SUPPLIED INFORMATION
<<<<
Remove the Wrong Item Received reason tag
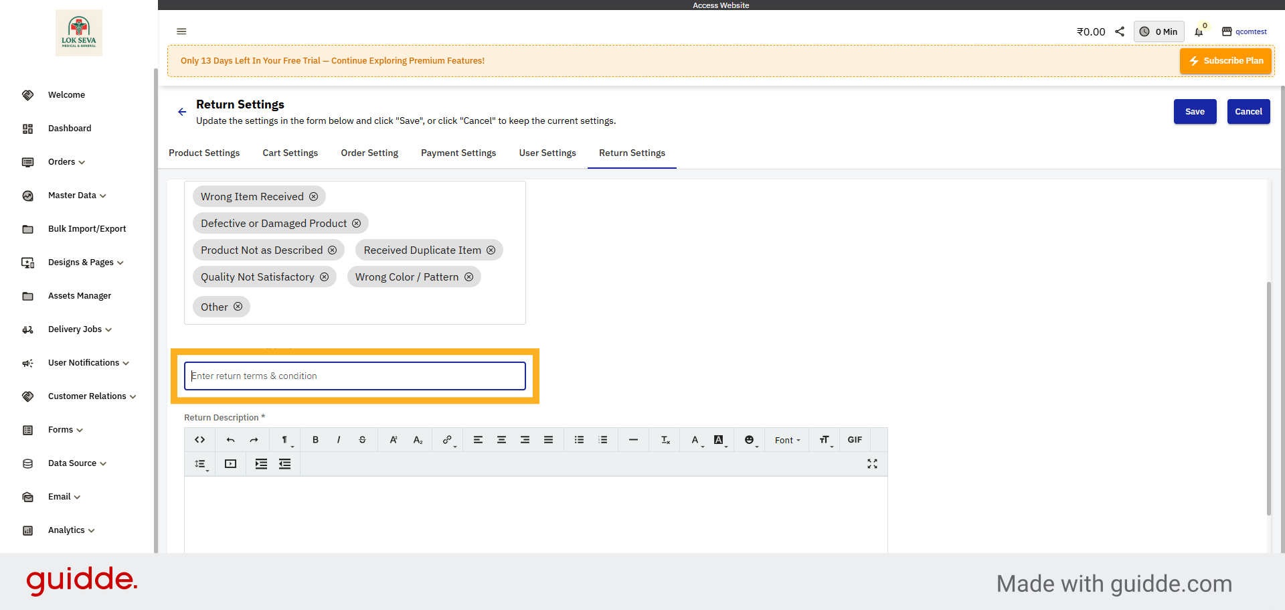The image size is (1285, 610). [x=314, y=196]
>>>>
<<<<
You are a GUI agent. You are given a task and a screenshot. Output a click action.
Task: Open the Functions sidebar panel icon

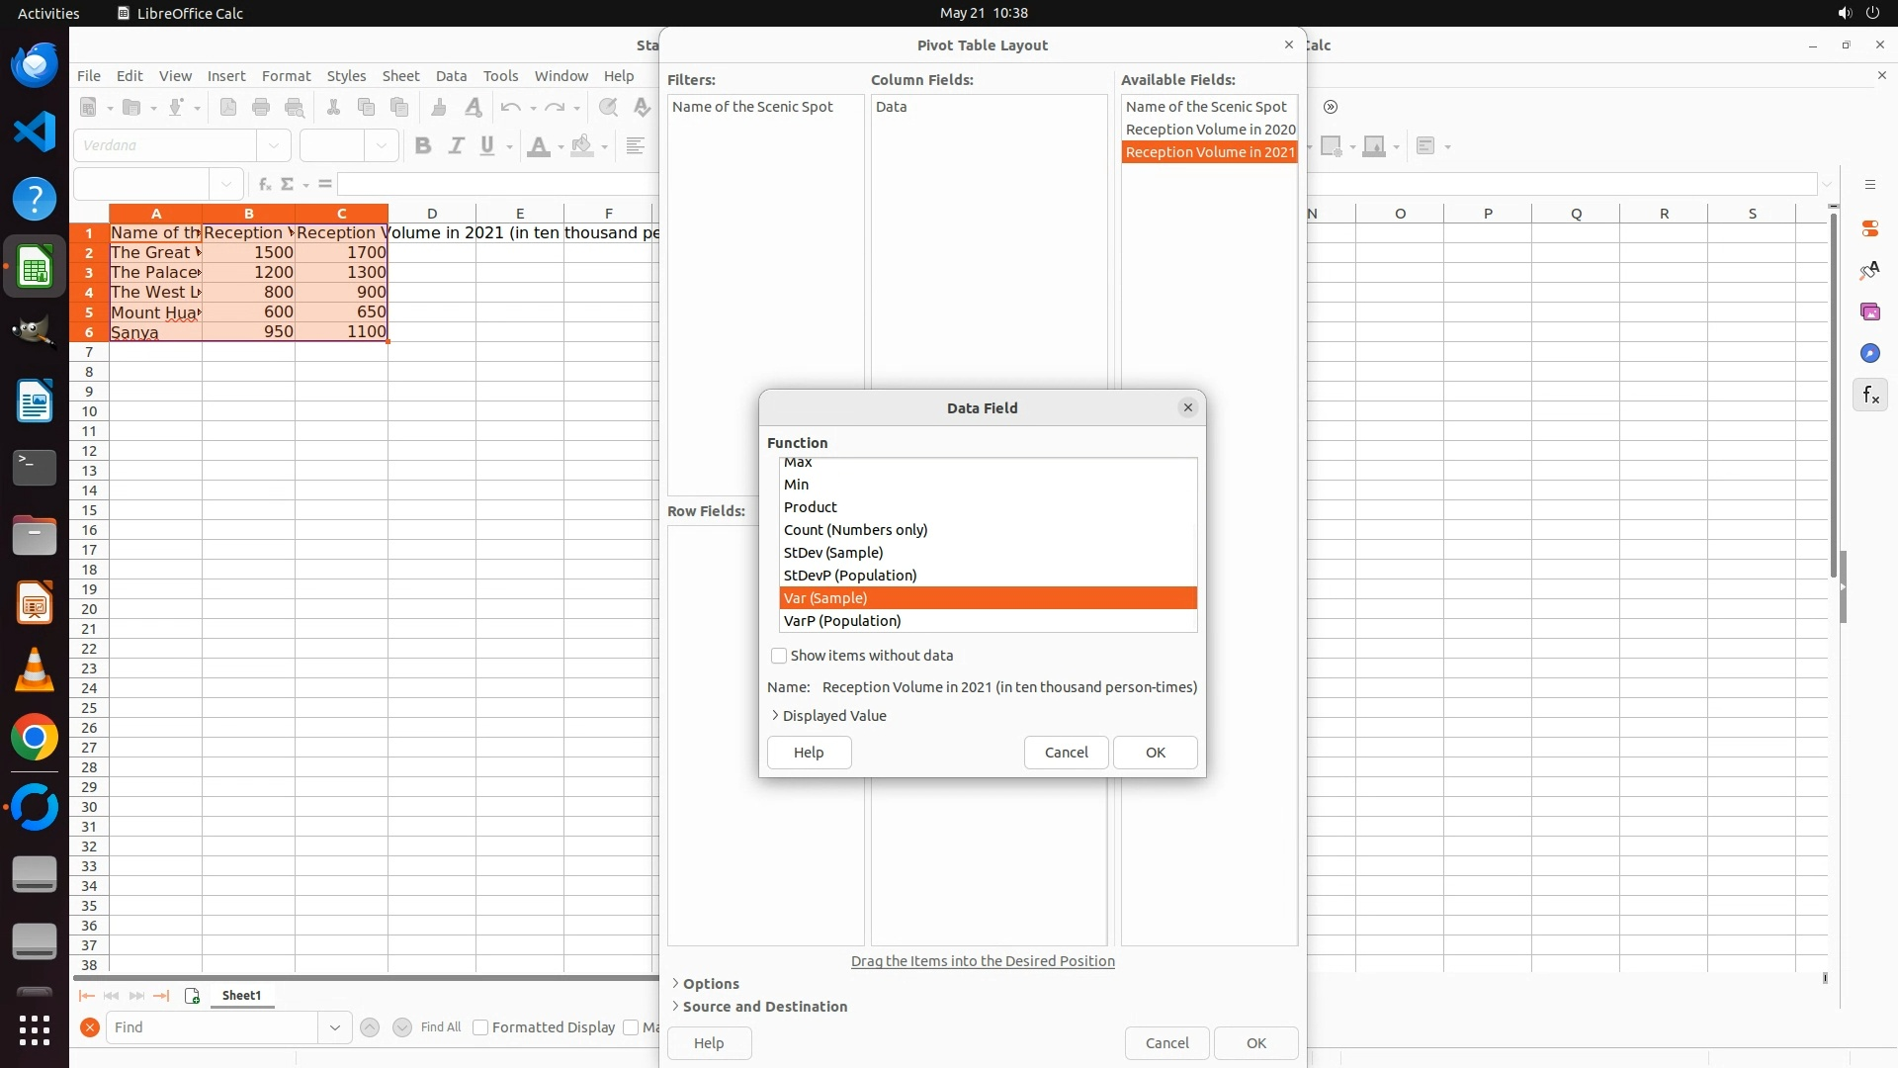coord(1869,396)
>>>>
<<<<
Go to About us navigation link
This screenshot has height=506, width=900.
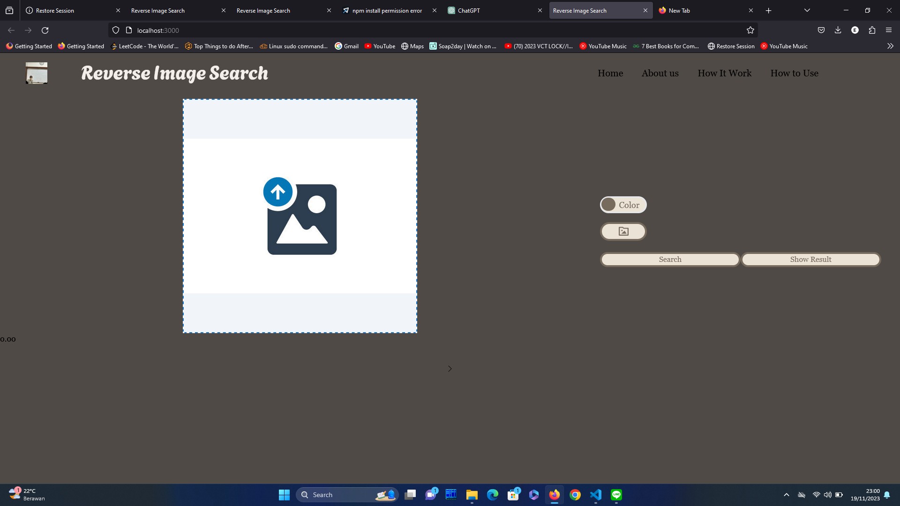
>>>>
Where the word "screenshot" appears in a line of the listing, that line is counted once; give the total alone.

TASK RESPONSE
2